All the above spiel is to justify tell you all about where J. and I stopped to eat Saturday on the way home from Alabama. Yes, we spent a week in Bama working on that darn house! But that's beside the point. (As is almost everything else in this post.) You see, the last few years going to and from AL, we have been stopping at a place called Red Hot. It was a truck stop many years ago, but now it is a restaurant with pretty good southern-style food. The same cooks have worked there for many years turning out good old-fashioned veggies, cobblers, burgers -- you name it. And their breakfasts! Hunny hush.

(In the spirit of full disclosure -- Red Hot was bought a year or so ago and its new name is now Checker Board. But....we still refer to it as Red Hot.)

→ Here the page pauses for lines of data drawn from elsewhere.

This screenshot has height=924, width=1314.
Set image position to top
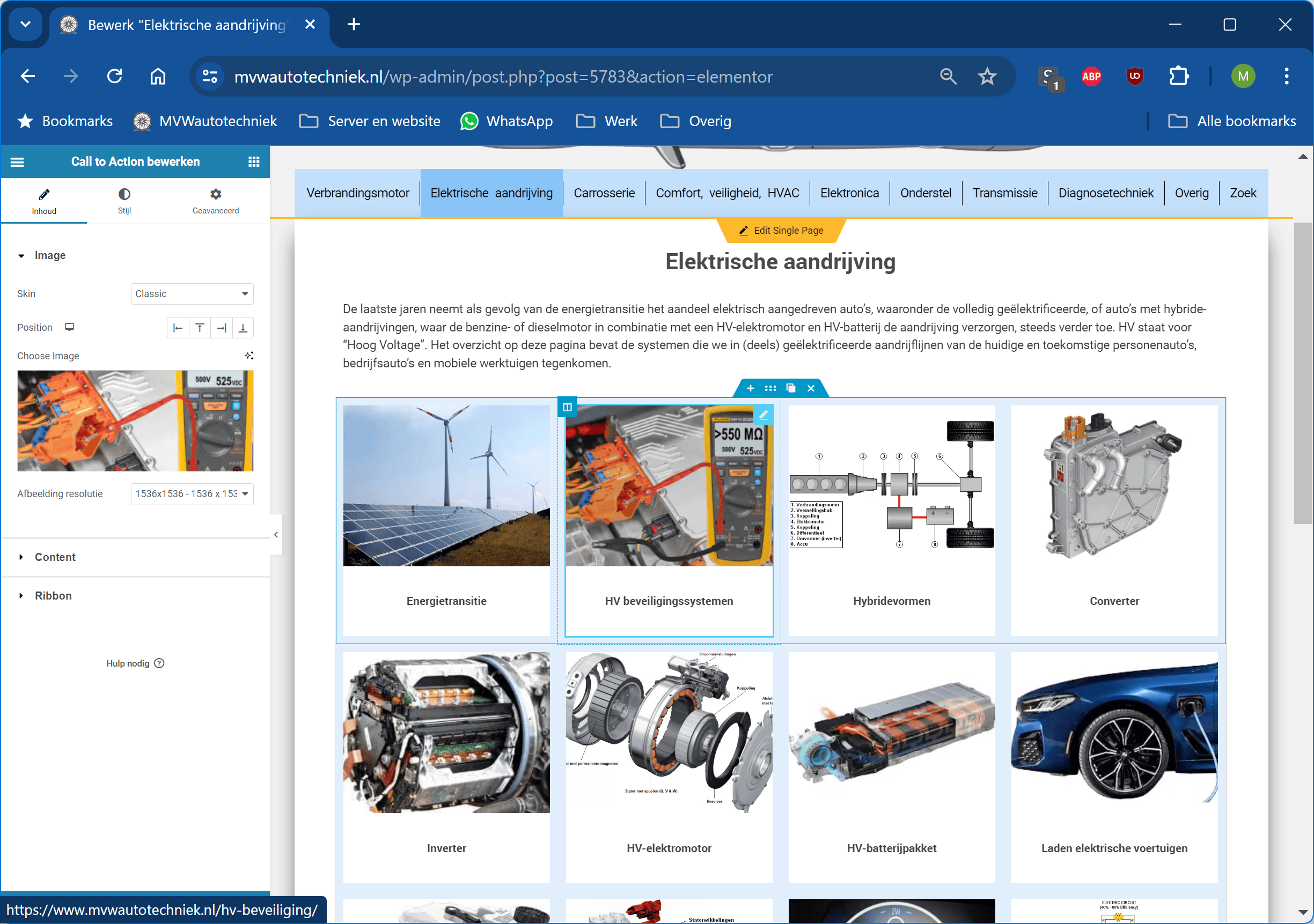[x=199, y=328]
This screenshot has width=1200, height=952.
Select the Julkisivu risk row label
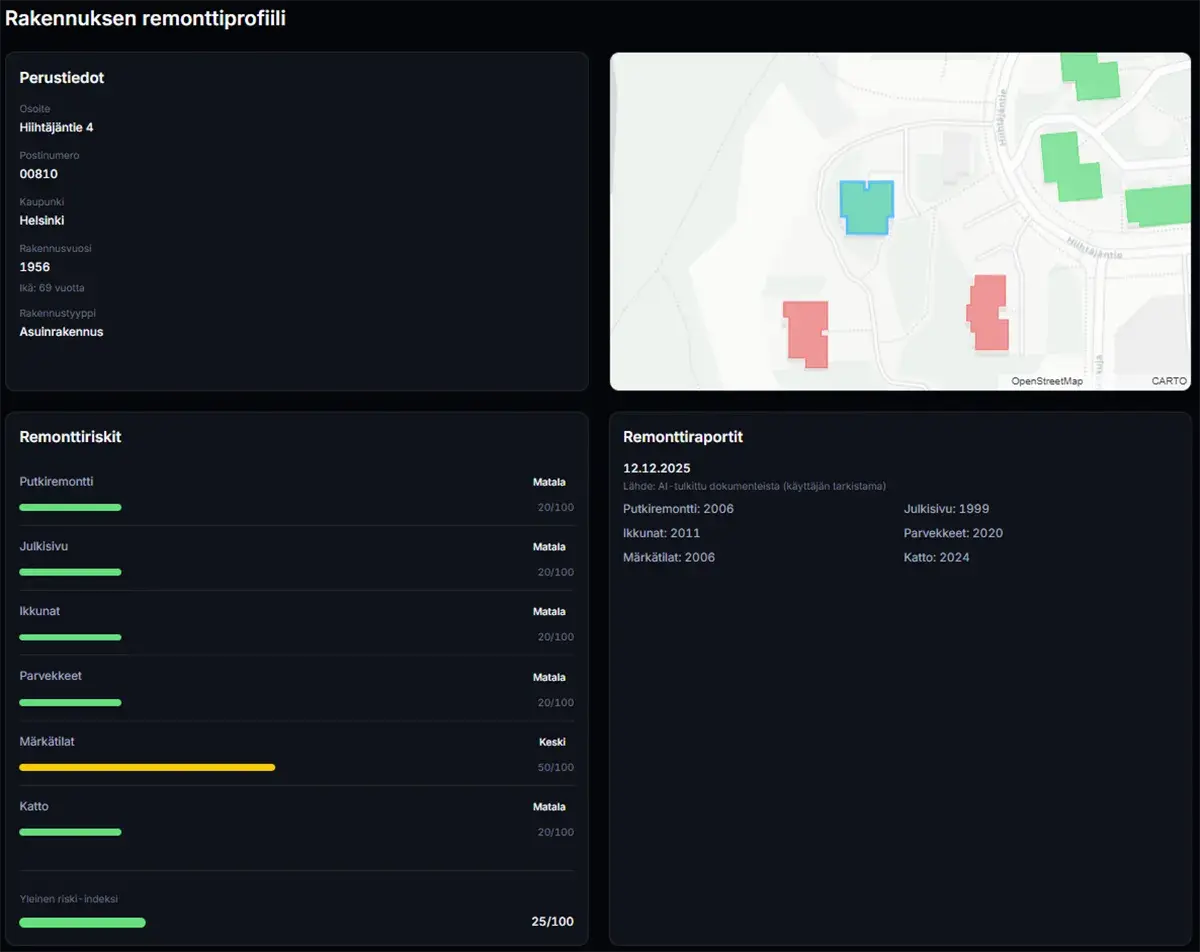[44, 547]
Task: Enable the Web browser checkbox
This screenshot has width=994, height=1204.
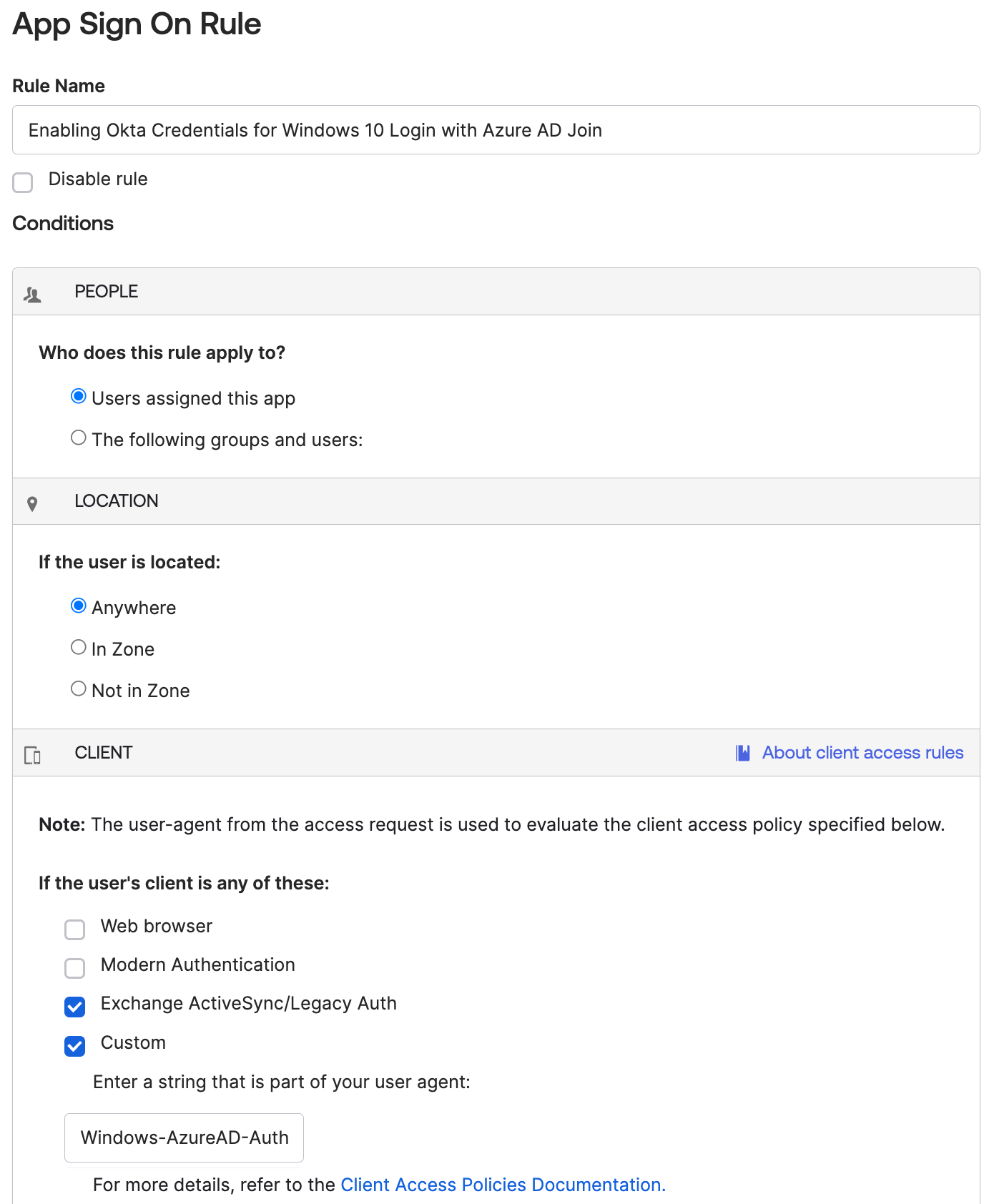Action: [x=75, y=929]
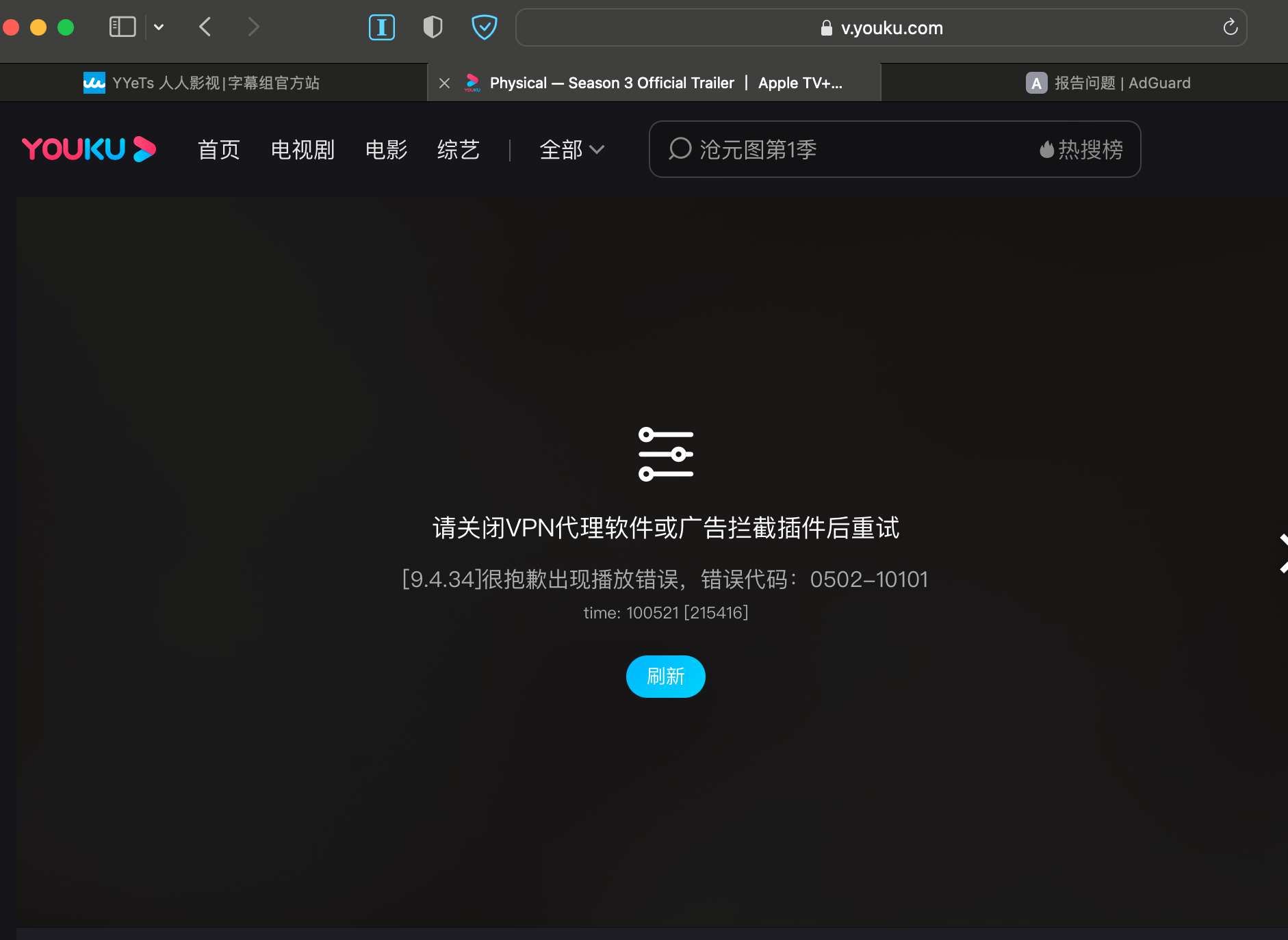Expand the 全部 category dropdown

[x=573, y=150]
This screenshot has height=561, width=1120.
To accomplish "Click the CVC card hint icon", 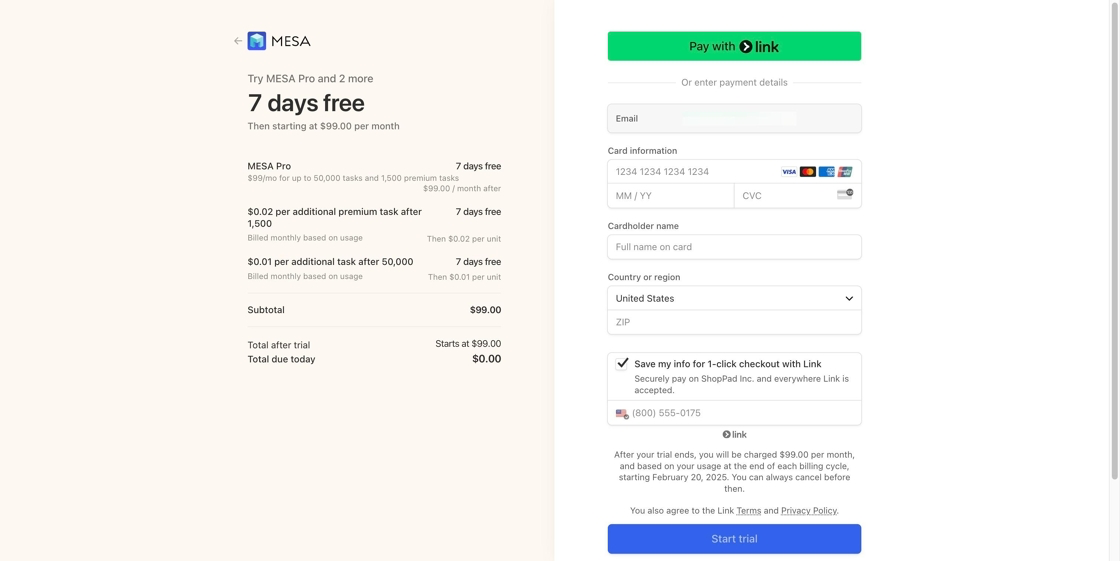I will point(845,195).

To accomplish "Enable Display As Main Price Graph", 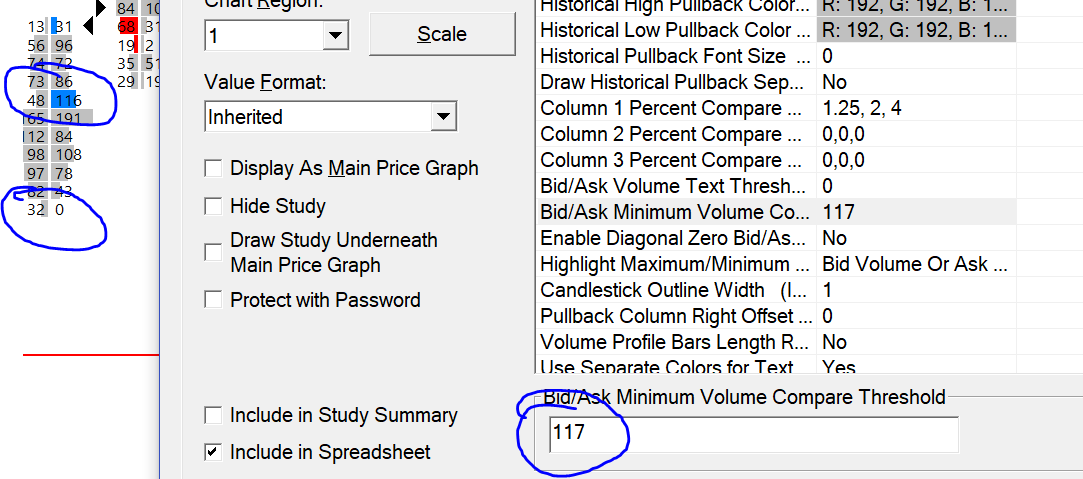I will click(213, 169).
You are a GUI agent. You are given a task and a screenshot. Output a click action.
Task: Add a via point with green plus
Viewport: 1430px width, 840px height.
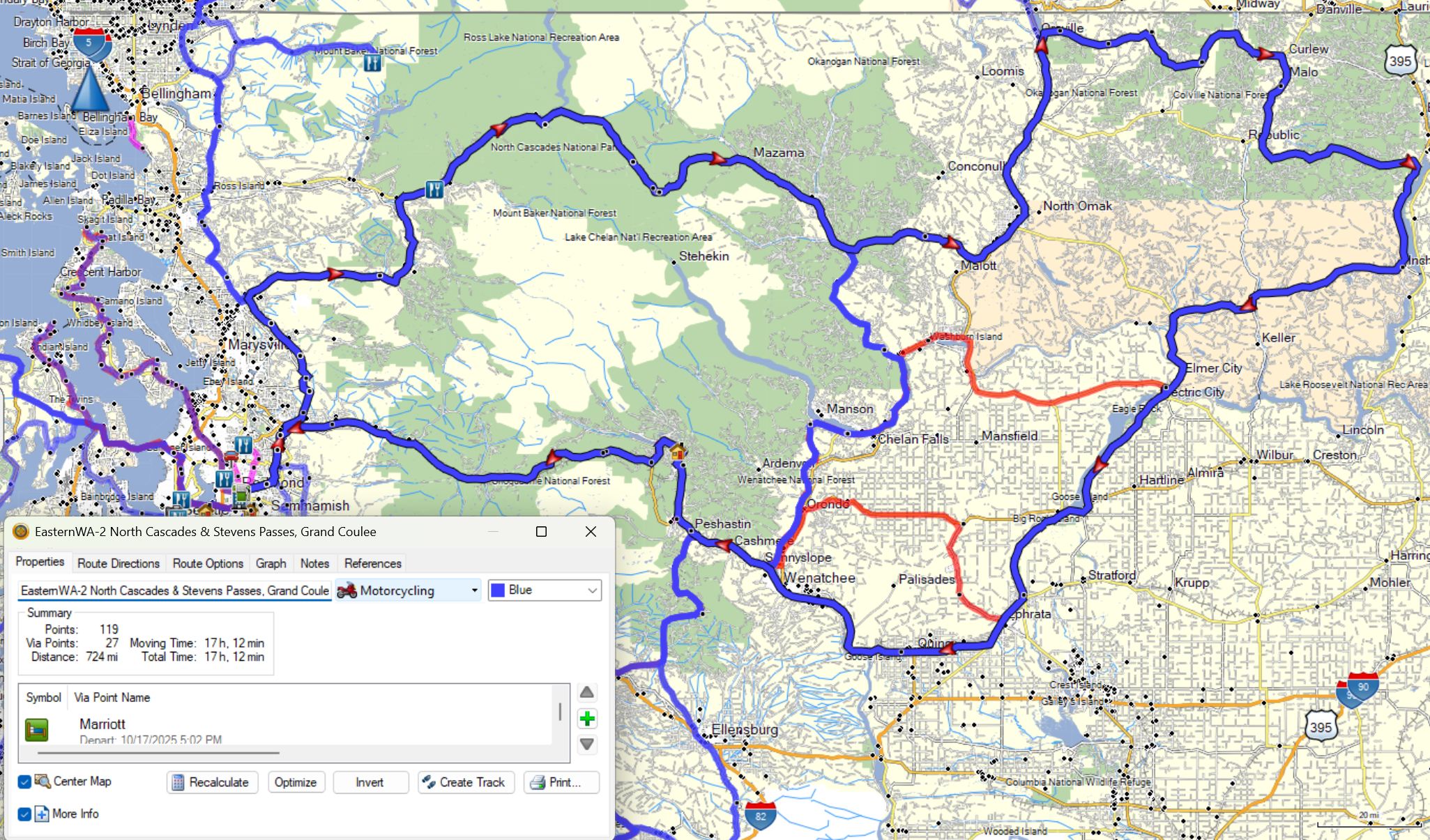click(x=587, y=719)
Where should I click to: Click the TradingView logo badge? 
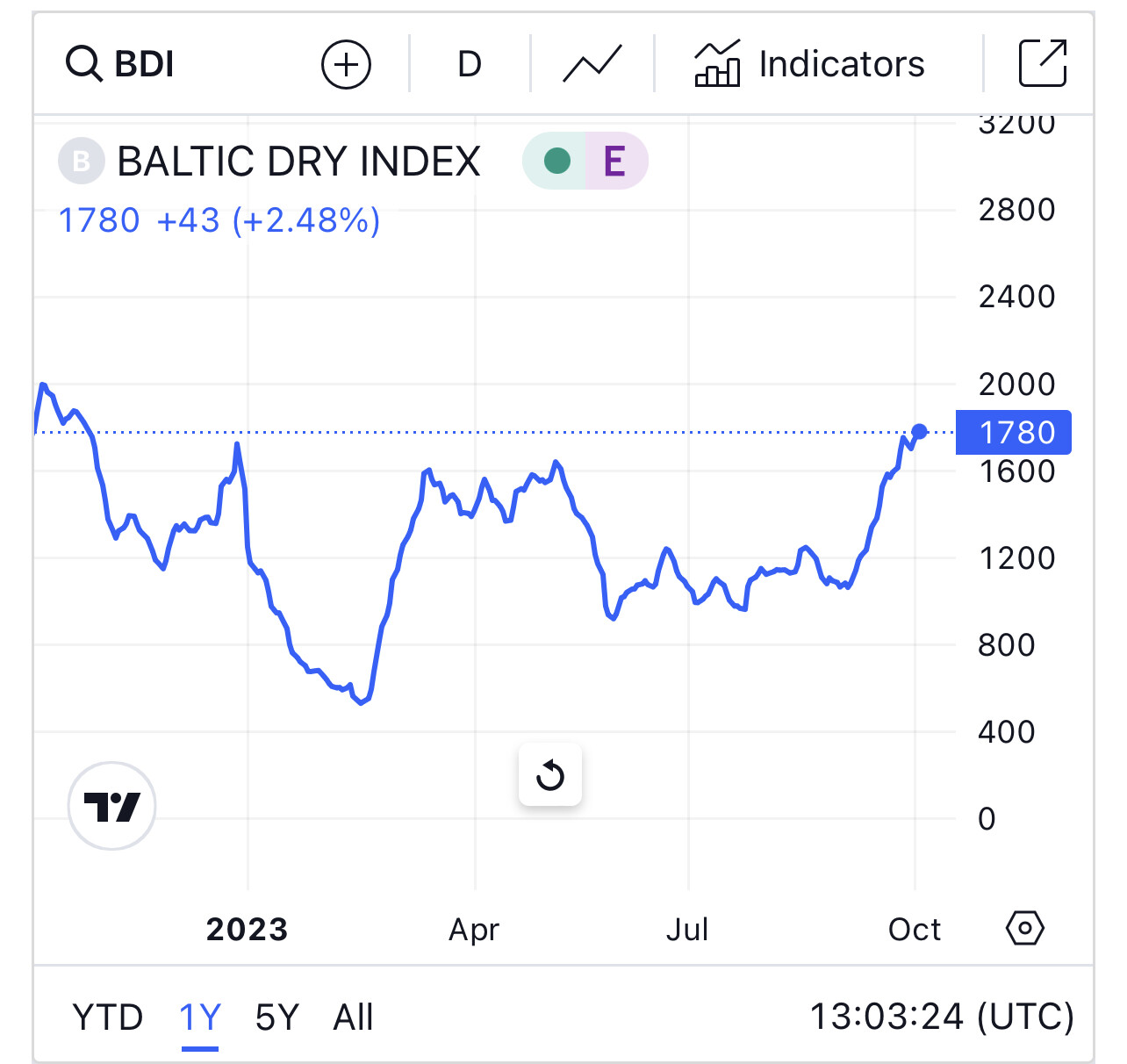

Well....Saturday we were all prepared for our Red Hot-pit stop. As we left B'ham. we started talking about what we were going to eat. I was going to get a veggie plate. J. is always tempted by their burgers, but can never decide until he looks at the menu. By the time we got to Meridian, Mississippi (home to Red Hot) our tummies were ready and grumbling. And, of course, wouldn't you know it, Red Hot was closed. WTF!

That's how we ended up at Queen City Truck Stop's Magnolia Restaurant. If we have the truck we usually fuel up at Queen City because they generally have the best prices. The restaurant is always bustling but we've never tried it. So, we wondered, should we or shouldn't we -- eat there. Now I've gotta tell you, if we didn't know a little about truck stops (blush!) we probably would never have stepped foot inside the door. But, being seasoned roadies, we decided to give it a try. And I'm glad we did.

There seemed to be about as many locals eating there as truckers and passers-through (like us). The sweet tea was good and strong (as was the coffee), the service was competent, friendly and polite, and the food arrived quickly, was warm, spicy, and filling, and the rolls were homemade and melt in your mouth. The chef could even be seen in the back -- complete with his big ol white chef's hat. (Okay, truth be told, I think I only had one slice of banana in my banana pudding, but....)

What really impressed me was the the fact that most of the menu offerings were healthy and the portions were just the correct sizes (according to WeightWatchers). Not bad for a truck stop in the middle of Mississippi.